START PROVIDED DATA
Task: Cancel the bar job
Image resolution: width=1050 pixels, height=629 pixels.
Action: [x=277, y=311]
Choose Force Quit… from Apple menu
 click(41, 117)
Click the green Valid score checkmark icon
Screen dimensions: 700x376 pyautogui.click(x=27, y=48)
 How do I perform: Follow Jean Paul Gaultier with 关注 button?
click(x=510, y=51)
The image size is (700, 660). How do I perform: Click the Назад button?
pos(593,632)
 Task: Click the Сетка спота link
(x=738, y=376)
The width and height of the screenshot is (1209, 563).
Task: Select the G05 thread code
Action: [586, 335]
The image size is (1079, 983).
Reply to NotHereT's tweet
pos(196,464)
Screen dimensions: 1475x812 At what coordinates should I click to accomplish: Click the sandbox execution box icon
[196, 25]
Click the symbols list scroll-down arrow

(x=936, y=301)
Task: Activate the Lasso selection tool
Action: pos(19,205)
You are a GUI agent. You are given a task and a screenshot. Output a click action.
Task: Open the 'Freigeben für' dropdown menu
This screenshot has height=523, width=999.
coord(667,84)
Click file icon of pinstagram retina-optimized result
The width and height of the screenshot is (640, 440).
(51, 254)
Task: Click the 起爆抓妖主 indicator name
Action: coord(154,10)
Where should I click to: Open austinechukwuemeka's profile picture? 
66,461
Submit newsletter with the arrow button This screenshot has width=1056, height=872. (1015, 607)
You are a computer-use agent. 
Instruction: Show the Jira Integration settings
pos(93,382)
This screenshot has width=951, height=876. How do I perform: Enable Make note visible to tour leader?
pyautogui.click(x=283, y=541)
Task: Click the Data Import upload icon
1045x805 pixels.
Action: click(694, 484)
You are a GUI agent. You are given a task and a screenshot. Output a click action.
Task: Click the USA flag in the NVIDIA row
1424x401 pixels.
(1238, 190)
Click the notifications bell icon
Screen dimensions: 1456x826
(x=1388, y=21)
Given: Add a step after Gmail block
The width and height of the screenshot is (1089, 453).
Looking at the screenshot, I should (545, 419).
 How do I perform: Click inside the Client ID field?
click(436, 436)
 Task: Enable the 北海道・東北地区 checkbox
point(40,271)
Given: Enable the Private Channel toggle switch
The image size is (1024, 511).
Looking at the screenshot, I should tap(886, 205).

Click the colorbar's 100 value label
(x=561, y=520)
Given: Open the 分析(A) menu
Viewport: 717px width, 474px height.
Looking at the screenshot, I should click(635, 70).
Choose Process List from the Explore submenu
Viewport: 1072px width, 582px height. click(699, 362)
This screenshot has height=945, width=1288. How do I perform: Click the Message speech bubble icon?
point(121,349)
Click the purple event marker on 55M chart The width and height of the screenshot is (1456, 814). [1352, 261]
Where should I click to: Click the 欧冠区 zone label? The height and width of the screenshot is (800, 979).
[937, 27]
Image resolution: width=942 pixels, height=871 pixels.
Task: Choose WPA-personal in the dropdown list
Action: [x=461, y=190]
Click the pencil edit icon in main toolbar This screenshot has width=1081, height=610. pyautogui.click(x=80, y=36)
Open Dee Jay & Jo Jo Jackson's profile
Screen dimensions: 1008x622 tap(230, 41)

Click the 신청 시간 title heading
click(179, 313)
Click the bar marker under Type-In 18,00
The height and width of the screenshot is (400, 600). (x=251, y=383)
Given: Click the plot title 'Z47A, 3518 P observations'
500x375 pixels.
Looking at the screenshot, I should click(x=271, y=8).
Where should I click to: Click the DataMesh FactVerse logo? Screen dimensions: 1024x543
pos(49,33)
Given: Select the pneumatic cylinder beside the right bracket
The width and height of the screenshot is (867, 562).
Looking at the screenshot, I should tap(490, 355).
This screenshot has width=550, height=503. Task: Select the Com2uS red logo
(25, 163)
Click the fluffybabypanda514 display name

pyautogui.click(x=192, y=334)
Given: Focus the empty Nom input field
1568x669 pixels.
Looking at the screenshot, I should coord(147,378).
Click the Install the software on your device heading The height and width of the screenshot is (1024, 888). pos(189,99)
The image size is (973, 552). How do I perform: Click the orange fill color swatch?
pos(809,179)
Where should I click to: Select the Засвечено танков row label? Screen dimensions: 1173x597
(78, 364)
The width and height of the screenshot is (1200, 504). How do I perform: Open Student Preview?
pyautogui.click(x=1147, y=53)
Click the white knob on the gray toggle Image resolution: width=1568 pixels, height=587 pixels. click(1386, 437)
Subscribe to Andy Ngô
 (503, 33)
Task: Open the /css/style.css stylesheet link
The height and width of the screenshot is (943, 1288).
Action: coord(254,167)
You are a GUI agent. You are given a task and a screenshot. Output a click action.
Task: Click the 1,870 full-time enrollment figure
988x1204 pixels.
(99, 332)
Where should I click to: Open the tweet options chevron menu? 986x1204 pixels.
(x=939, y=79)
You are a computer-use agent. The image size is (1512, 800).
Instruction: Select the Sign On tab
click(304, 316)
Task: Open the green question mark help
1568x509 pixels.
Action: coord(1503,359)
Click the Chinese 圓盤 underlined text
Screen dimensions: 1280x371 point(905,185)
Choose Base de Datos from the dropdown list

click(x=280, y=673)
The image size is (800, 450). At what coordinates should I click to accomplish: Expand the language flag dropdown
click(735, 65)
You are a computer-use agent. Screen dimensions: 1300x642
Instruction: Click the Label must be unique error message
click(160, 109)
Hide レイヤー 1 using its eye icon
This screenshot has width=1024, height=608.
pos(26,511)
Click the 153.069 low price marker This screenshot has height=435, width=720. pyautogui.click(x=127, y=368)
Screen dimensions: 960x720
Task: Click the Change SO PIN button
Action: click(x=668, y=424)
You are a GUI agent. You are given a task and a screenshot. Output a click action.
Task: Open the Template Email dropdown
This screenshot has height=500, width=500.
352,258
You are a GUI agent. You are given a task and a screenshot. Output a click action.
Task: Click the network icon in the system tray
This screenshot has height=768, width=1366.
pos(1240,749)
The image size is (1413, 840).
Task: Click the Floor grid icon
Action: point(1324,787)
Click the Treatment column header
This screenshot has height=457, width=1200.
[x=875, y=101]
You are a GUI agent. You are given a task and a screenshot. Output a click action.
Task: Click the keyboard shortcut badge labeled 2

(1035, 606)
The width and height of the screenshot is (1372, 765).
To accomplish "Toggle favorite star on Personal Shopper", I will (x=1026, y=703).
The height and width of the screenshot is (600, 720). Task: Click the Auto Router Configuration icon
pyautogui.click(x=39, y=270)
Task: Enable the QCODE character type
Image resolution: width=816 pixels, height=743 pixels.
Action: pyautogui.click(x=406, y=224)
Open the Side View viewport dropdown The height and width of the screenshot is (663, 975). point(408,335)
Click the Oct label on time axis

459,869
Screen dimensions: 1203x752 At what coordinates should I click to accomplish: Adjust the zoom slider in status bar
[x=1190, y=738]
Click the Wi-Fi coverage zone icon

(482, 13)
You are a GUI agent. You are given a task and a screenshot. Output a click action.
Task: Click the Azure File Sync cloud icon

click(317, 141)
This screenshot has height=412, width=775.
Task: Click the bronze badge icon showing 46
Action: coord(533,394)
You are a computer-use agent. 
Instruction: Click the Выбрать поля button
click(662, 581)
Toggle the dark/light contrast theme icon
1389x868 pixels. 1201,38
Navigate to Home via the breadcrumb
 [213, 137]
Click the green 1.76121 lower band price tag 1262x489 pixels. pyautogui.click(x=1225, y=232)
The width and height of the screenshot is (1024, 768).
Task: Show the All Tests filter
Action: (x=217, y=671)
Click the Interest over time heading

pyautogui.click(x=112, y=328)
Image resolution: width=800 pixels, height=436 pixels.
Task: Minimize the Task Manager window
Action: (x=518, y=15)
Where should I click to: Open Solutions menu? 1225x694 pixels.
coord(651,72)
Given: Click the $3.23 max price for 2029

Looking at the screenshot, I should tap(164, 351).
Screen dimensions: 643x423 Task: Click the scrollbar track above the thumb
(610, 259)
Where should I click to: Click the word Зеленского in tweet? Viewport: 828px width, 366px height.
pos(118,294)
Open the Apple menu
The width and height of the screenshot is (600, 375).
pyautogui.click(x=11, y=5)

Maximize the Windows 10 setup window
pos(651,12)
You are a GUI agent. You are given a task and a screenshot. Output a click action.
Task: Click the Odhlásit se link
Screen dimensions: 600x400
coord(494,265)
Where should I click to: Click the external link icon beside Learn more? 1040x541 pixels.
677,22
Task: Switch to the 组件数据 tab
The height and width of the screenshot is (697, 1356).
END PROVIDED DATA
▶ TASK STATEMENT: Your answer should be the lines from the one containing "Task: Click the Odhlásit se link" through the last line of the records, repeated exactly and with nothing added.

▶ SOLUTION TO THE PROBLEM:
Task: Click the Odhlásit se link
Screen dimensions: 600x400
coord(494,265)
Where should I click to: Click the external link icon beside Learn more? 1040x541 pixels.
677,22
Task: Switch to the 组件数据 tab
The height and width of the screenshot is (697, 1356).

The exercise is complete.